I'm embarrassed to admit this....

Nurses General Nursing

Published

but i really suck at interpreting LAB WORK. I really believe I must've been out sick when this class was discussed at school.

I know my K levels, WBC's and H&H's...

but with the others-- I'm discovering a real knowledge deficit.

Any tidbits you labwork geniuses want to pass on to me?

There are many great reference books available for this, I know cause I am not the best either. Don't fret, just find a good book to help you out. Also, most labs provide their own book so you can look up that info if you work for a place that brings a lab in to do their work. Good luck. Duckie

Thanks Duckie... i have a couple of lab books but, I dunno, I seem to remember little bits of info easiest, especially if it has a mnemonic to help me along, like:

High BNP? could be a PE

or

+ troponin = + MI

Low Hgb = GI bleed / PRBC's

You want to know my lazy trick?

When a lab report comes up, it will show a little up or down arrow, indicating whether it's high or low. :chuckle

Seriously, I know my common labs, but I am stumped with the stuff we hardly ever see.

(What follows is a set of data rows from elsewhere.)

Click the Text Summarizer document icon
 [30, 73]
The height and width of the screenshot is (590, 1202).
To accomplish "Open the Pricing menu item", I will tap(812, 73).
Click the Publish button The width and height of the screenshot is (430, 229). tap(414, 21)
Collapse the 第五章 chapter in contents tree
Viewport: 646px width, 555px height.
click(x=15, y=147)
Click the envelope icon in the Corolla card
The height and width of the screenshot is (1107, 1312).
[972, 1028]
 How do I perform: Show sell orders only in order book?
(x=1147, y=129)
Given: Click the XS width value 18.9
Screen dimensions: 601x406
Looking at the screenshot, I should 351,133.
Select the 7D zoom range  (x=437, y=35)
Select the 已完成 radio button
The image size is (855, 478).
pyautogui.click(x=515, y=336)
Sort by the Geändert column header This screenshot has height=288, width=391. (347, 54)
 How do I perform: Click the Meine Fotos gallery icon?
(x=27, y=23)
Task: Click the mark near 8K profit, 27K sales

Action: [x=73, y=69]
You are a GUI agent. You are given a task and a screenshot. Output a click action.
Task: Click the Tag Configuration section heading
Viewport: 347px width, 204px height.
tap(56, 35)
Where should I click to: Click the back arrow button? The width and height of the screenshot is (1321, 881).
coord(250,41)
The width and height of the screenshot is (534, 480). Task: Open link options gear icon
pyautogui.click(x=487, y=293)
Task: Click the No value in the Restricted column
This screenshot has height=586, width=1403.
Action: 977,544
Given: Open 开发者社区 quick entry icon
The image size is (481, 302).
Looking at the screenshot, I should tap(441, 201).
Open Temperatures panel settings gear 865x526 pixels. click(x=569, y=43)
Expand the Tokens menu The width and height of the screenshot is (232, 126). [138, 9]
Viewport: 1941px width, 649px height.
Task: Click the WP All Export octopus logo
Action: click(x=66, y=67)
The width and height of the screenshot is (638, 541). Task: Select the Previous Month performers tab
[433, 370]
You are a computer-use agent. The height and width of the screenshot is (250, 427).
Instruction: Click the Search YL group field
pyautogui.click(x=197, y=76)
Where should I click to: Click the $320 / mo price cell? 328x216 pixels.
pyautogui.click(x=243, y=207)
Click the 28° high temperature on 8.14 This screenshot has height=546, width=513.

And every hospital, nursing school, and lab consideres different reference ranges to be normal. I let the lab do the hard work. :D

Heather

Lots of folks have little sheets of the common lab values laminated on a card or typed up and stuck to the back of a little notebook or clipboard. If you use it a lot, soon the obvious values will become easy to recognize. Our lab calls with any panic values, which are results that are higher or lower than the usual ranges. I think that each person needs to keep a handy reference of whatever they need to refer to in a hurry. Saves time.

I would try and focus on the labs that are most important to your patient population

ie) we are real anal bout K and Mg H/H in the cardiac population, etc...

I don't know where you work, but focusing in on the biggies.....ought to help ya!

Good luck.

Also, relying on short mnemonics can be misleading. A low hgb is not always indicative of a GI bleed. We were taught in our school of Medical Technology to look at the entire picture of lab values to get an idea of whats going on with a patient.

I bought a clipboard from Nurses' Station that has all kinds of useful info on it, including reference range values for labs. Heather is right, though--the lab sheet will always have the reference range used by the lab--it's the figuring out what to do with the knowledge that is important.

Barnes & Noble sells laminated pocket lab value reference cards and pocket reference books. I don't have one for nursing school yet but I do have one that I used when I worked as a veterinary technician, and I used it very frequently. It has symptoms and dx cross-references with sample lab values.

Specializes in Home Health.

Are you talking about ranges or implications of said high or low lab?? I also just look at the lab ranges, esp b/c there may be very slight variations of what is normal from lab to lab or hosp to hosp.

To remember implications, that is just something you attach to a certain pt memory. Shoot, I still can't get it straight what an ESR is done for, and I look it up every time! I don't think I have ever seen one elevated, so it had no meaning for me. Is there a ref book on your unit? Or do you work w residents? Can you ask them? Otherwise I just write stuff down on my little report sheet and look it up when I go home, then try to look back on that pt and see if I can make a lasting link in my mind. Not talking about critical stuff which I would report asap, but things I want to remember to look up. I used to bring my little ref books w me, once I weighed my backpack...8kg worth of those little ref books!!

Thanks, all, I appreciate the info and the tips! :D

Specializes in inpatient hospice house.

Sleepy eyes use the internet to get this information. Do a search for interpretation of lab test profiles and you'll have your choice of which one to use as your resource. If you have a problem with going on line for your research than get a good reference book. Please let me know what you came up with on your search. If I need any reference material I'll either go on line or open any one of my multiple reference materials I already have in my office library.

I agree with Heather that each lab has their own specific values. They will be in the ballpark with other lab facilities, but won't be the same as some other labs. Be mindful of the fact that normal values in infants and children are frequently different from adult normals. As Heather mentioned, look at the report to see what is normal, especially if the report indicates a critical variation from normal. Then promptly notify the physician if something is wrong.

You will never be able to learn the normals and clinical implications of every lab value, but you should get to know the labs specific to your specialty. You should understand the basic lab tests such as CBC, chemical profile (whatever your facility calls it), and urinalysis. Purchase or make your own cheat sheet. Remember too, as Liann mentioned, you can't use a mnemonic to diagnose a condition. A low HGB may be caused by a GI bleed, but not always. The ESR is a nonspecific test. It can be elevated in a number of disease processes. The way that the ESR was explained to me was that it shows how hot the fire is. In other words, how intense is that disease process at the time the ESR was run..

It's not our job to diagnose, but we still need to understand what's going on. Good luck with your study of lab results and their clinical implications, but remember, you won't learn it all so don't get discouraged, and keep a reference handy.